Only one of those is legitimate (linux/uaccess.h); asm-prototypes.h
ones are borderline, but probably should be pulling linux/uaccess.h,
everything in *.c is really wrong.  Powerpc asm/inst.h is the really
unpleasant one here - it's pulled by quite a few other places, including
several asm/*.h.  Hell knows; might be worth splitting the
{__,}{get_user_instr,copy_inst_from_kernel_nofault}() off to
a separate header (asm/inst-uaccess.h?), to be included only by the
files that use any of those (that would be
arch/powerpc/kernel/{align,hw_breakpoint_constraints,module_32,traps,vecemu}.c
and arch/powerpc/kernel/trace/{ftrace,ftrace_64_pg}.c - not a single header
among them).  That header would pull linux/uaccess.h and asm/inst.h wouldn't
need any uaccess at all; might spill into explicit includes of linux/uaccess.h
in some of the places in arch/powerpc that pull asm/inst.h, directly or
not...
Greg KH Dec. 5, 2023, 11:46 p.m. UTC | #22
On Tue, Dec 05, 2023 at 02:14:55PM -0800, Nick Desaulniers wrote:
> On Tue, Dec 5, 2023 at 1:59 PM Greg KH <greg@kroah.com> wrote:
> >
> > On Tue, Dec 05, 2023 at 01:51:10PM -0800, Nick Desaulniers wrote:
> > > On Tue, Dec 5, 2023 at 1:38 PM Al Viro <viro@zeniv.linux.org.uk> wrote:
> > > >
> > > > It also breeds includes of asm/*.h, by the look of the output, which is
> > > > not a good thing in general ;-/  E.g. #include <asm/uaccess.h> *anywhere*
> > > > outside of linux/uaccess.h is a bad idea.
> > >
> > > It's not clear to me when it's ok to #include <asm/*.h>.  Is there a
> > > convention here that I'm missing?
> >
> > General rule, NEVER include asm/*.h, there should be a include/*.h
> > instead that works.  So much so that checkpatch.pl should catch this,
> > right?
> 
> ah, shoot, I was showing Tanzir how to use `b4` for patch development,
> and forgot to check this.  Indeed it does.
> 
> I can see how the check works (scripts/checkpatch.pl L5881).  Decoding
> that will probably help us improve the tooling.
> 
> >
> > But of course, it doesn't always hold true, there are a few minor
> > exceptions, but they are rare.
> 
> $ grep -r \\#include lib | grep asm
> 
> shows quite a few exceptions, and just in lib/.
> 
> For example, lib/math/int_log.c includes asm/bug.h.  Is that a case
> where lib/math/int_log.c should be #include 'ing linux/bug.h rather
> than asm/bug.h?

Probably yes, but we don't normally go back and take coding style fixes
for old files like this as it doesn't make much sense to do so.
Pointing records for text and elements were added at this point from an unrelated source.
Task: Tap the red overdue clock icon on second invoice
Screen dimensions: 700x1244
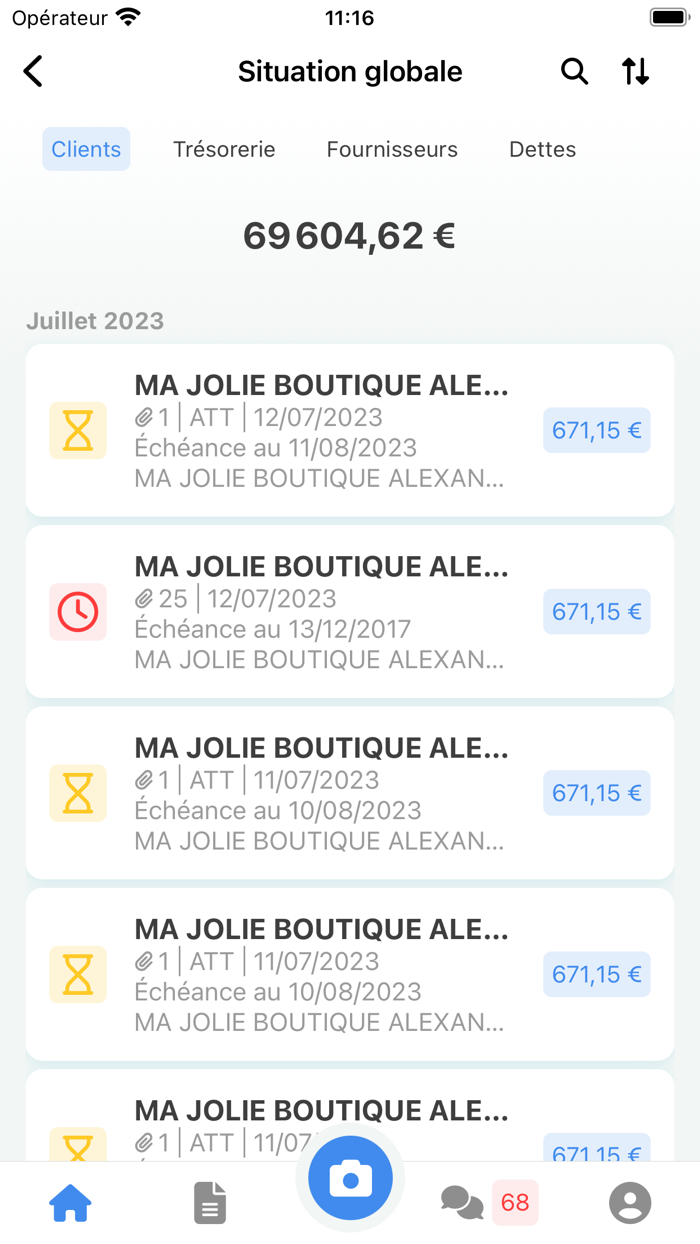Action: point(77,611)
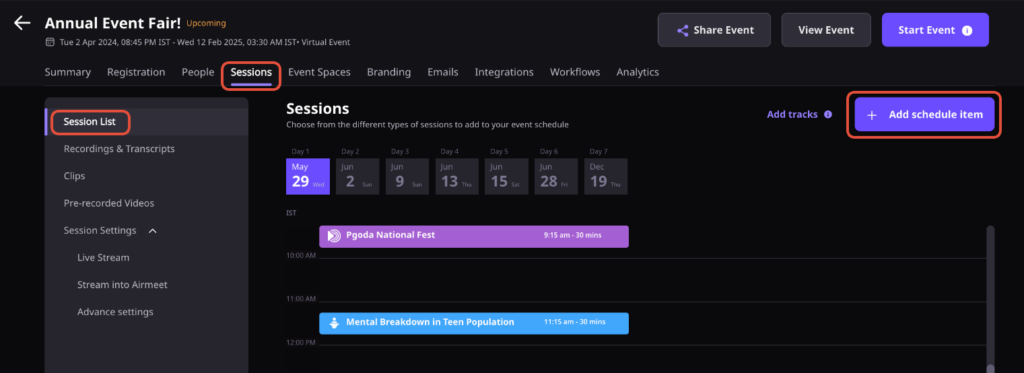Click the info icon beside Add tracks
Screen dimensions: 1024x373
point(828,114)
But, if you are cleaning up the headers for large portions with the goal
of faster builds, that's a good reason.

Good luck!

greg k-h
Al Viro Dec. 6, 2023, 12:55 a.m. UTC | #23
On Wed, Dec 06, 2023 at 08:46:50AM +0900, Greg KH wrote:
> > >
> > > But of course, it doesn't always hold true, there are a few minor
> > > exceptions, but they are rare.
> > 
> > $ grep -r \\#include lib | grep asm
> > 
> > shows quite a few exceptions, and just in lib/.
> > 
> > For example, lib/math/int_log.c includes asm/bug.h.  Is that a case
> > where lib/math/int_log.c should be #include 'ing linux/bug.h rather
> > than asm/bug.h?
> 
> Probably yes, but we don't normally go back and take coding style fixes
> for old files like this as it doesn't make much sense to do so.
> 
> But, if you are cleaning up the headers for large portions with the goal
> of faster builds, that's a good reason.

FWIW, the most common (by far - about 13% of such includes, over drivers/, fs/,
mm/, net/ and sound/) is asm/unaligned.h.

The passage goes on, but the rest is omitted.